We take security seriously. If you discover a security vulnerability in FastEmbed, please report it responsibly.

DO NOT create a public GitHub issue for security vulnerabilities.

Instead, please report security issues privately:

1. GitHub Security Advisory (Private):
   • Open the repository on GitHub
   • Go to the "Security" tab → "Report a vulnerability"
   • Fill out the private report form with full technical details and reproduction steps

If the "Report a vulnerability" option is unavailable in your view, create a new Issue titled "[SECURITY] Private report request" without sensitive details — we will follow up privately and convert it to a confidential workflow.

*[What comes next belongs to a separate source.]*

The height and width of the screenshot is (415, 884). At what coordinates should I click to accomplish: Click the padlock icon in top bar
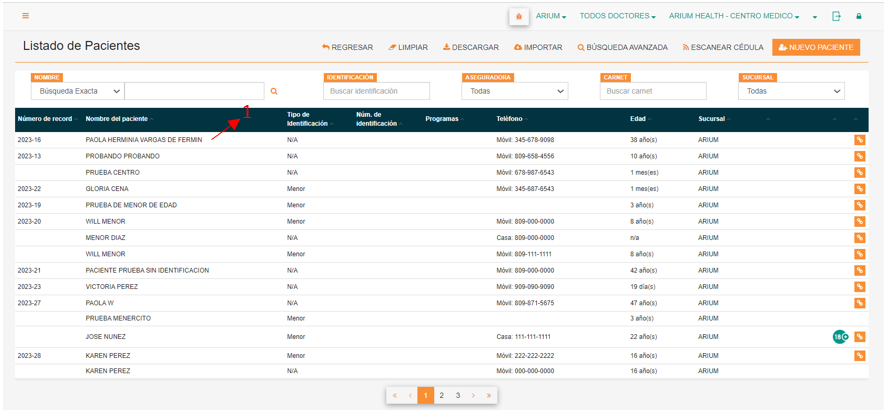pyautogui.click(x=859, y=16)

Please provide as much information as possible:

• Type of vulnerability (e.g., buffer overflow, injection, memory corruption)
• Affected component (e.g., Assembly code, C wrapper, specific binding)
• Affected version(s)
• Steps to reproduce the vulnerability
• Proof of concept or exploit code (if available)
• Impact assessment (what can an attacker do?)
• Suggested fix (if you have one)

• Acknowledgment: Within 48 hours
• Initial assessment: Within 1 week
• Status updates: Every 2 weeks until resolved
• Fix timeline: Depends on severity:
  • Critical: 1-7 days
  • High: 1-2 weeks
  • Medium: 2-4 weeks
  • Low: Next regular release

• We follow coordinated disclosure
• We will work with you to understand and fix the issue
• We will credit you in the security advisory (unless you prefer to remain anonymous)
• We will publicly disclose the vulnerability only after a fix is released

1. Use latest version: Always use the latest stable release
2. Validate inputs: Sanitize user-provided text before generating embeddings
3. Limit dimensions: Use reasonable embedding dimensions (e.g., 256-2048)
4. Memory limits: Monitor memory usage in production
5. Dependency updates: Keep language binding dependencies up-to-date

1. Memory safety: Check all array bounds and pointer arithmetic
2. ABI compliance: Follow System V ABI strictly (callee-saved registers, stack alignment)
3. Input validation: Validate all C API inputs (null checks, dimension checks)
4. Error handling: Never ignore return values or error codes
5. Fuzzing: Run fuzz tests on new code (see tests/fuzz/)
6. Code review: All assembly changes require thorough review

• Buffer overflows: All vector operations assume correct dimension parameters
• Stack alignment: Misaligned stack can cause crashes or exploitable conditions
• Register preservation: Incorrect ABI compliance can corrupt caller state

Mitigation:

• Always call via C wrappers (which validate inputs)
• Use language binding safety features (type checks, bounds checks)
• Run tests on multiple platforms

• Not cryptographically secure: Hash function is fast but not designed for security
• Collision resistance: Possible for adversarial inputs to generate similar embeddings

Mitigation:

• Do not use for security-sensitive applications (use ONNX models instead)
• Treat embeddings as public information (do not rely on secrecy)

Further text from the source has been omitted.